Humans vs Models Over Time
To set a baseline, OpenAI recruited PhD-level machine learning researchers to try replicating four of the benchmark papers. Each human had access to the same tools as the agents (minus the rubric), and their work was also graded by the same judge. On average, human attempts scored about 41.4%—roughly double the top model’s best. But interestingly, o1 outperformed humans during the first few hours, before plateauing early. Humans took longer to get going but eventually overtook the model. This reveals a key issue: agents can front-load effort but struggle with long-horizon thinking and sustained strategy.

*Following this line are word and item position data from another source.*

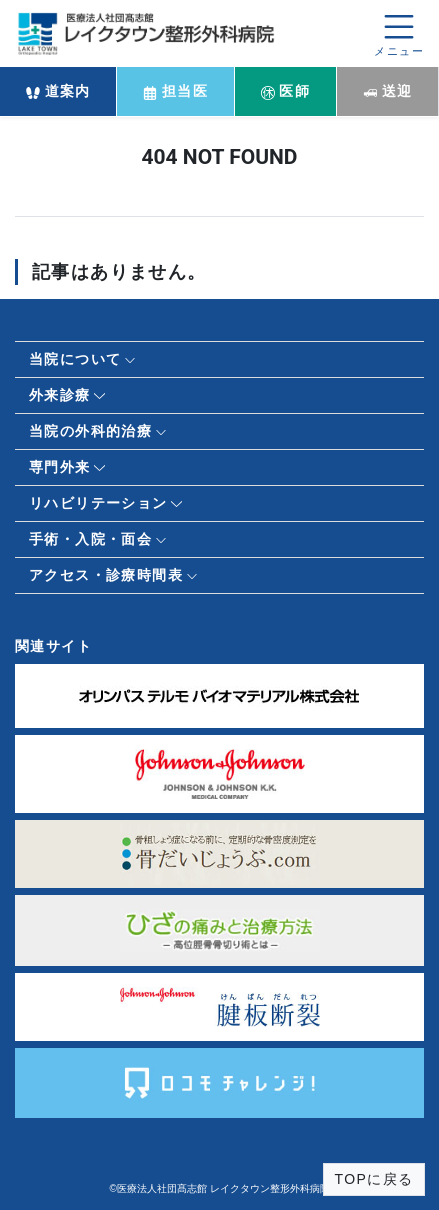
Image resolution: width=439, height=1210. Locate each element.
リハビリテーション (98, 503)
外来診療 (60, 395)
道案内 (58, 91)
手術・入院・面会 (90, 539)
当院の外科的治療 (90, 431)
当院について (75, 359)
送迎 (388, 91)
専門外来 (60, 467)
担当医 (175, 91)
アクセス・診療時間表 (106, 575)
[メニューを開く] (399, 33)
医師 (286, 91)
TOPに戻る (374, 1179)
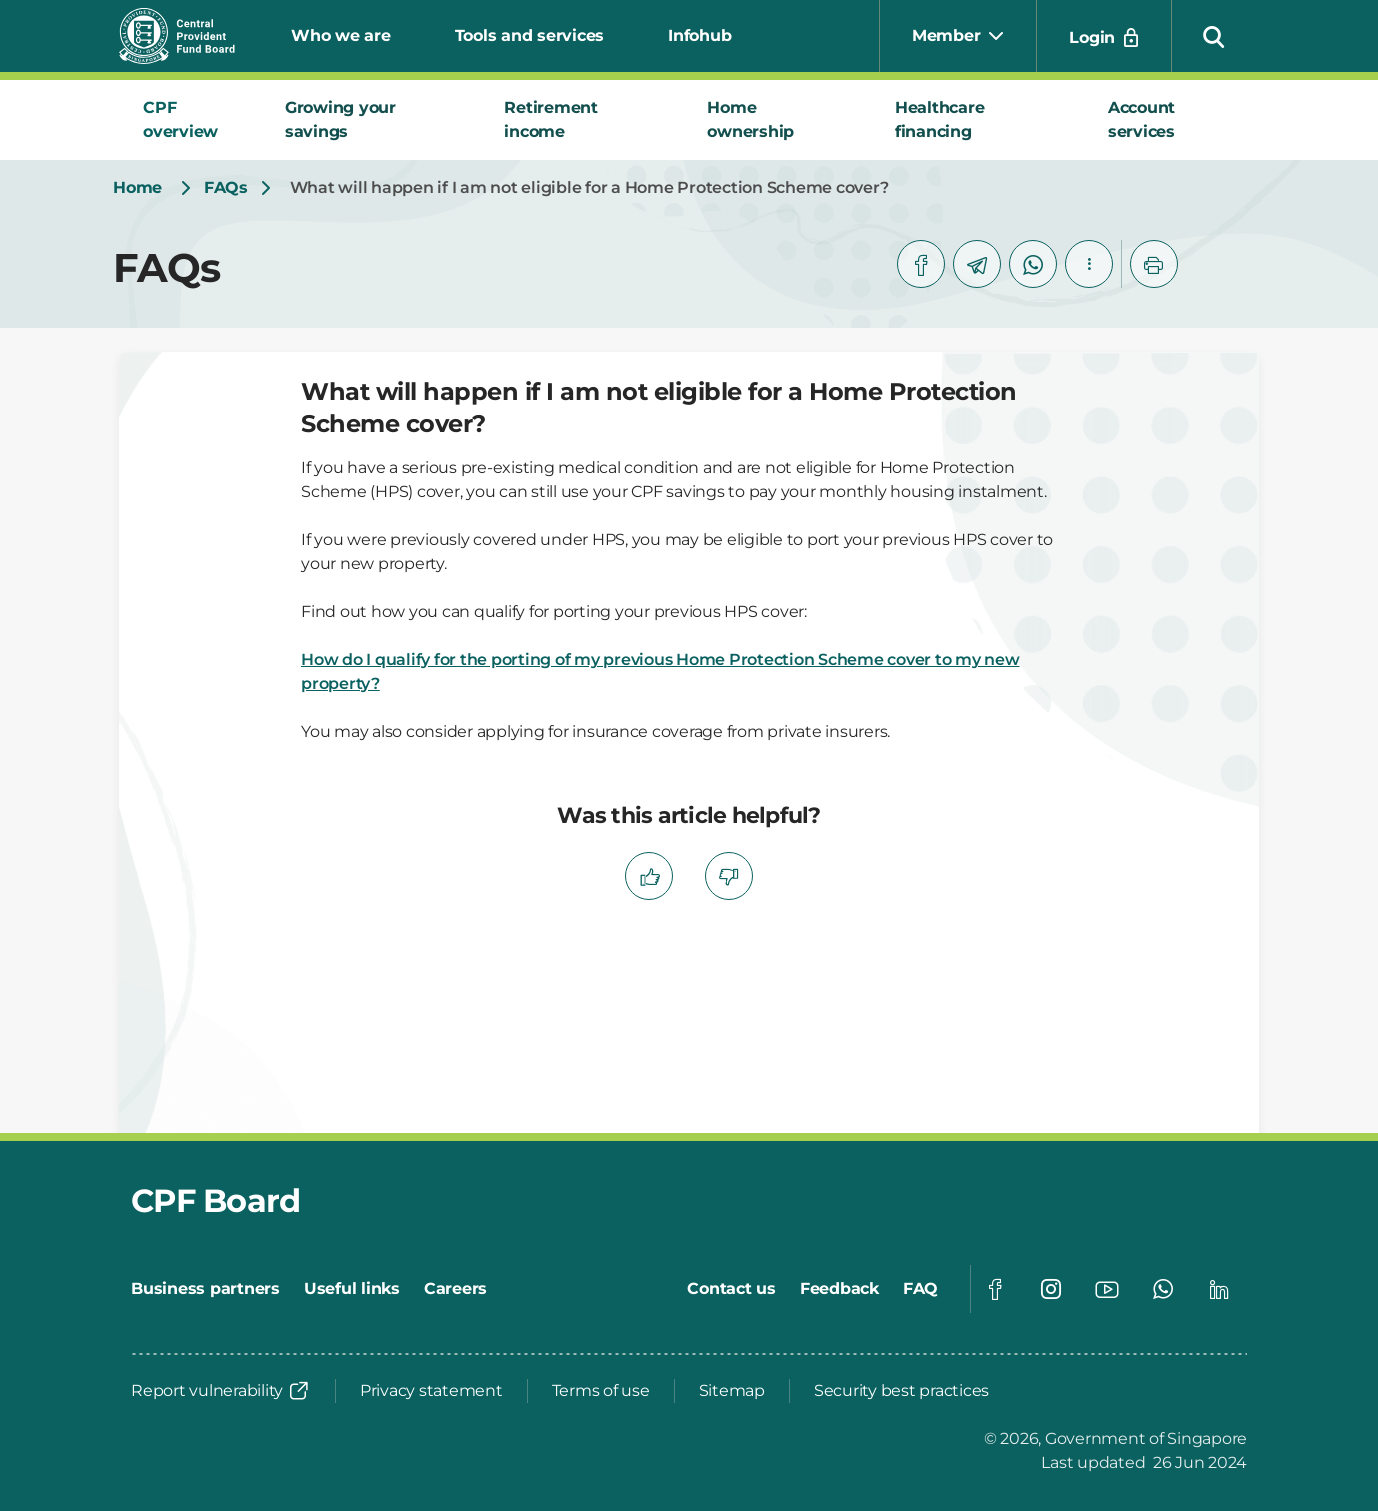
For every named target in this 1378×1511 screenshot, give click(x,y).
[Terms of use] (601, 1391)
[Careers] (455, 1289)
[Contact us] (731, 1289)
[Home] (137, 188)
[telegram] (977, 264)
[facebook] (921, 264)
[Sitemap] (732, 1391)
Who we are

Why This Matters for AI Autonomy
The reason PaperBench matters is because it’s measuring something no other benchmark does: not just whether a model can code, but whether it can autonomously do research. It’s not enough to just summarize a paper or answer questions about it. The agent has to understand the whole project, reconstruct it from abstract descriptions, and actually make the experiments run in code. That’s a serious test of generalization, reasoning, and engineering competence—arguably one of the hardest real-world AI challenges out there today.
What It Doesn’t Capture
That said, PaperBench isn’t perfect. It’s expensive, limited to 20 papers, and very labor-intensive to expand because each rubric has to be co-designed with the authors. It also leans heavily on formal structure—so models that think creatively but don’t produce exactly the right output might get unfairly penalized. And it doesn’t measure things like whether the model came up with better experiments, discovered new insights, or wrote readable code. It’s strictly about replicating the paper in the most literal sense.
PaperBench gives us a grounded, measurable way to track how close AI systems are to real ML engineering autonomy. Right now, the answer is: not very close. Even the best models struggle to do more than scratch the surface of paper replication. But the fact that any of them can even partially succeed—given no access to original code, and just a PDF and a prompt—is already wild. As agents and scaffolds improve, PaperBench might become a key testbed for monitoring AI capability growth in R&D. It’s not the final word, but it’s a serious first step.